LONDON - Short exposure to a specific combination of two growth factors may be all it takes to stimulate the growth of new blood vessels that persist indefinitely, a new study suggests.

Yihai Cao, professor of vascular biology at the Laboratory of Angiogenesis Research at the Karolinska Institute in Stockholm, Sweden, told BioWorld International, "This is what everyone has been hoping for. We have shown that it is possible to grow functional and stable arterial blood vessels in ischemic tissues, which persist in animals for more than a year even once the growth factors have been withdrawn."

Cao and colleagues at Karolinska, together with collaborators in the U.S. and France, report their findings in the March 31, 2003, advance online publication of Nature Medicine in a paper titled "Angiogenic synergism, vascular stability and improvement of hind-limb ischemia by a combination of PDGF-BB and FGF-2."

A patent on use of the combination of growth factors to stimulate angiogenesis has been jointly filed by Cao and his team, and Genetix Pharmaceuticals, of Cambridge, Mass. They are looking for partners to help develop their work further and finance clinical trials.
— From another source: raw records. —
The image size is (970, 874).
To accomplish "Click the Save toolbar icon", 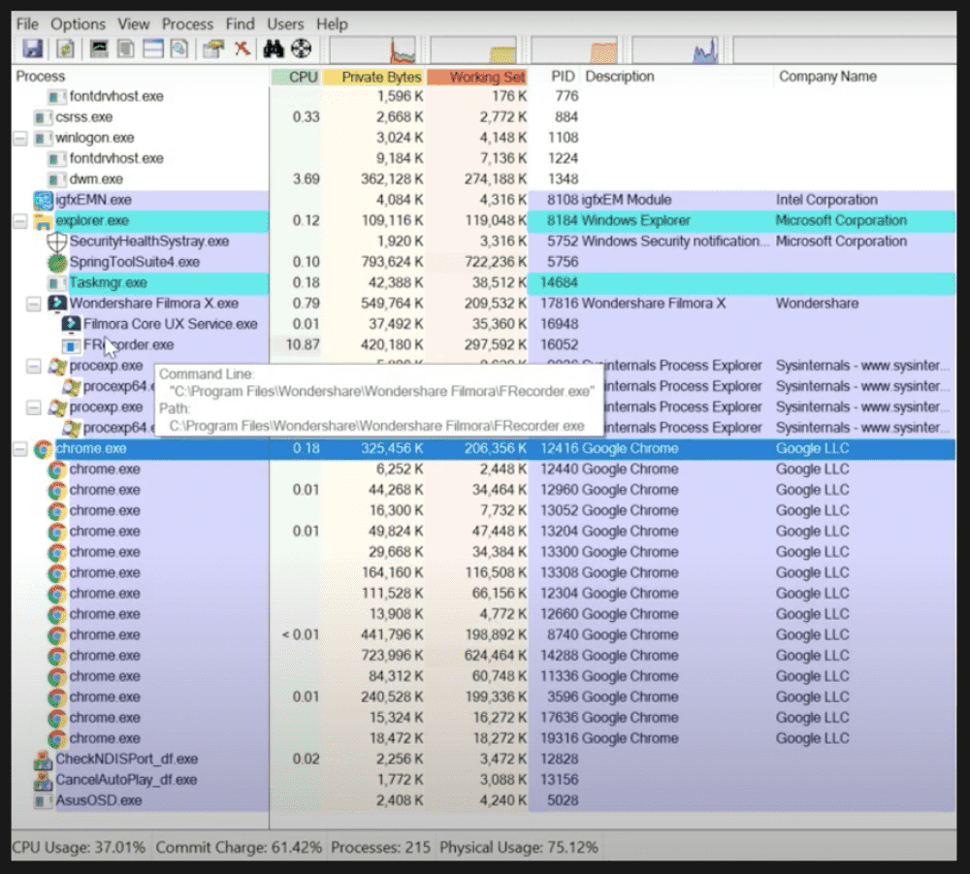I will [x=34, y=48].
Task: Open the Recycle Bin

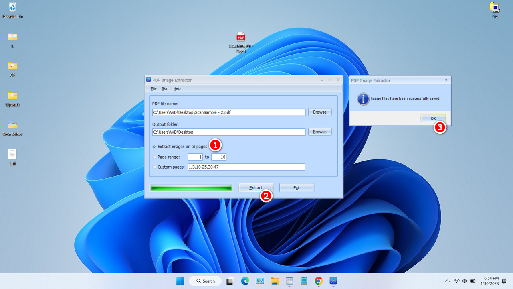Action: coord(12,8)
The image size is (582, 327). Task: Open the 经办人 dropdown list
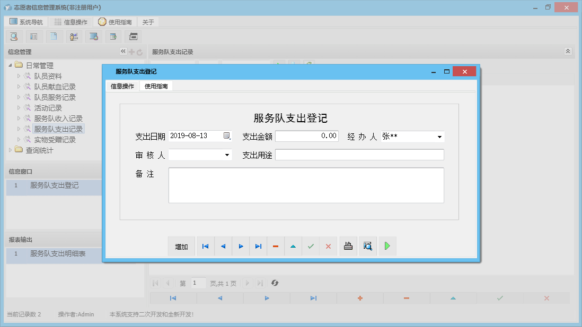tap(439, 137)
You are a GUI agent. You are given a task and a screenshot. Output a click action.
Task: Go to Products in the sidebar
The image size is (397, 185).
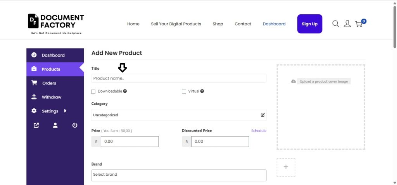point(51,69)
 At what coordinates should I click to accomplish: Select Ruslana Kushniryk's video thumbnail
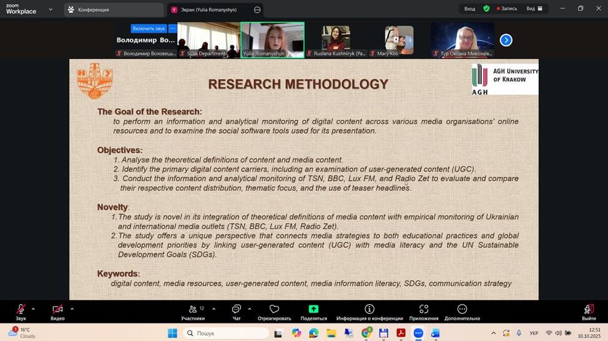point(336,40)
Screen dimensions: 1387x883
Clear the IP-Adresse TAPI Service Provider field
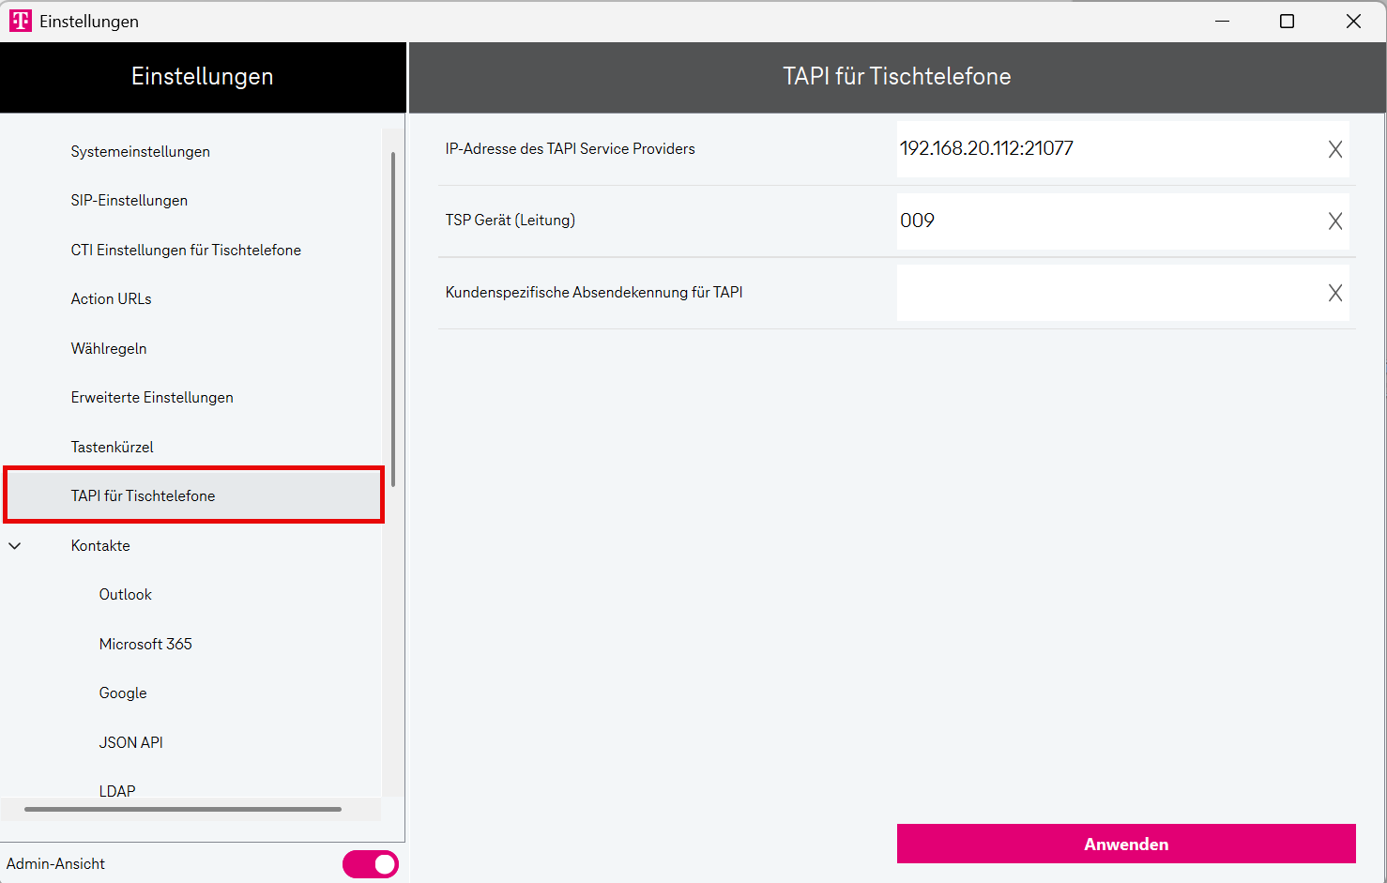pyautogui.click(x=1334, y=149)
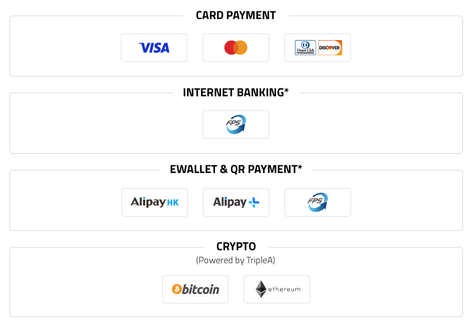Pick FPS under Ewallet & QR Payment
The image size is (472, 326).
[317, 202]
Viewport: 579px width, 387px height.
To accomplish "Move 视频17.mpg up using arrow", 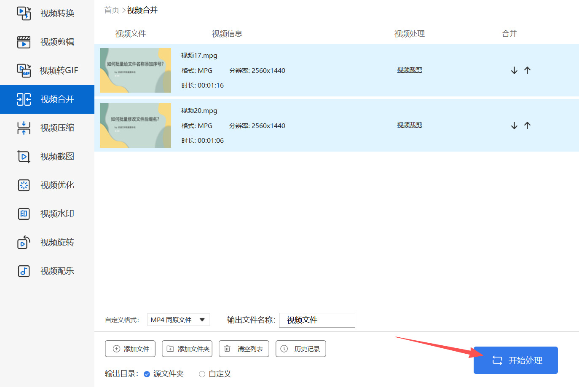I will coord(527,70).
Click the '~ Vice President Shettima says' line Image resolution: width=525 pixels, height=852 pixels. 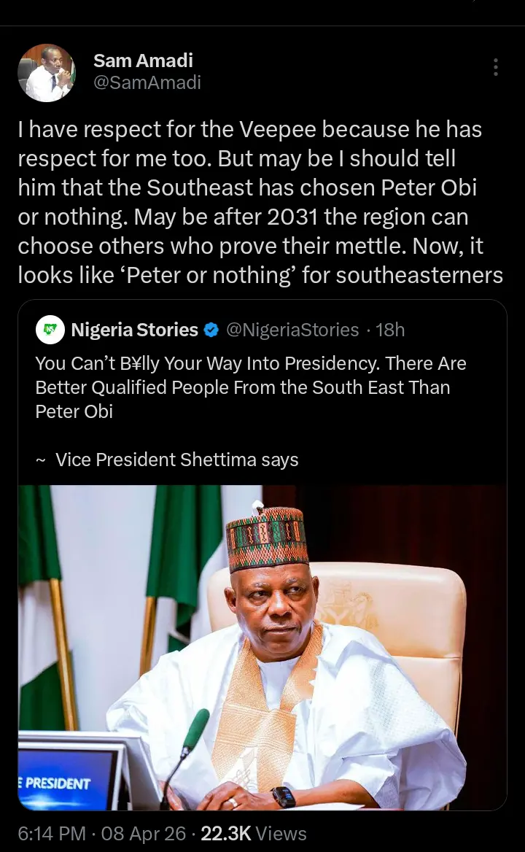tap(167, 460)

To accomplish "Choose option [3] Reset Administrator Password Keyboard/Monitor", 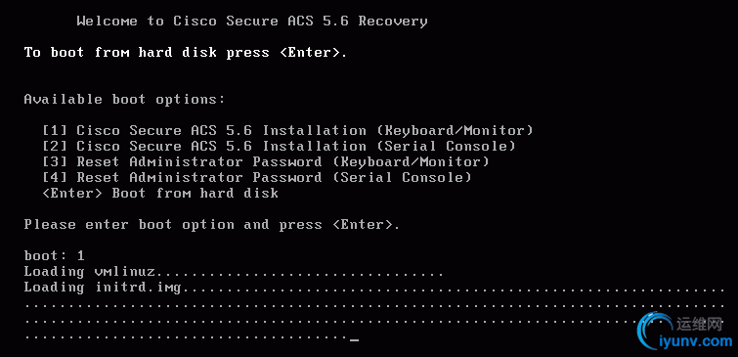I will click(x=266, y=162).
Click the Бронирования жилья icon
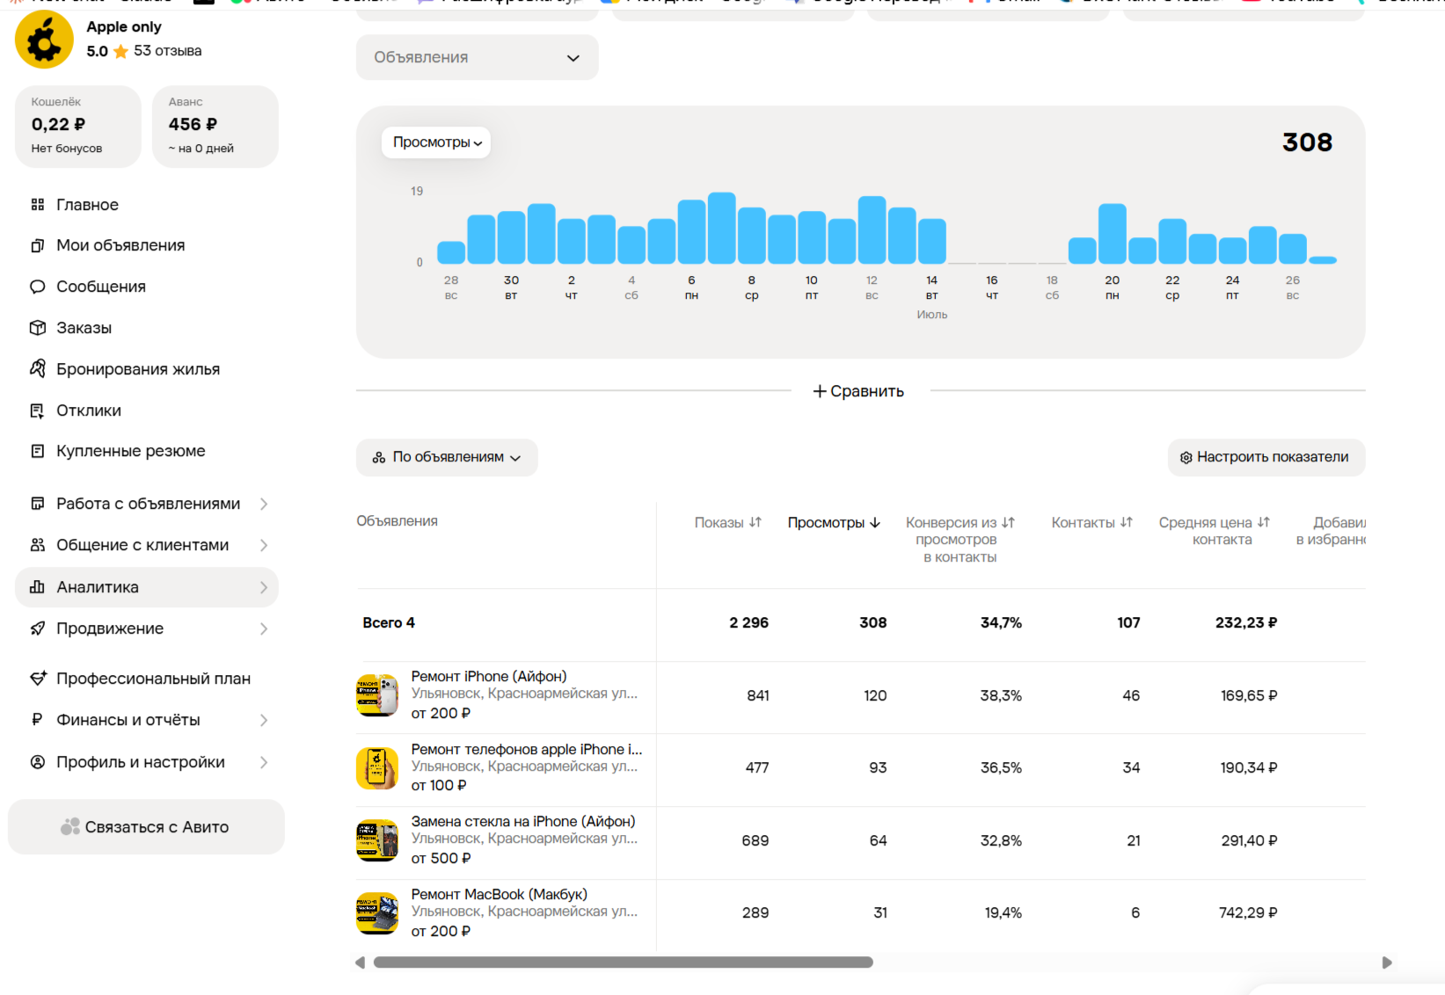1445x995 pixels. click(37, 368)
Numerous research teams around the world have been focusing for years on ways to stimulate growth of new blood vessels to improve the blood supply to ischemic tissues. The market for such drugs would be huge; the applications include growing new blood vessels to resupply the heart muscle following myocardial infarction or parts of the brain following a stroke. In conditions where the blood vessels supplying the legs have become blocked, the growth of new blood vessels to supply the ischemic areas could avoid the need for amputation.

Cao said, "Many pharmaceutical companies have developed strategies of injecting a single angiogenic growth factor into the heart or the leg to try to improve blood perfusion. So far, this approach has not been very beneficial, especially for long-term treatments that need to last for months or years. Sometimes, it has even made things worse, with edema of the heart developing because the blood vessels that form are very leaky."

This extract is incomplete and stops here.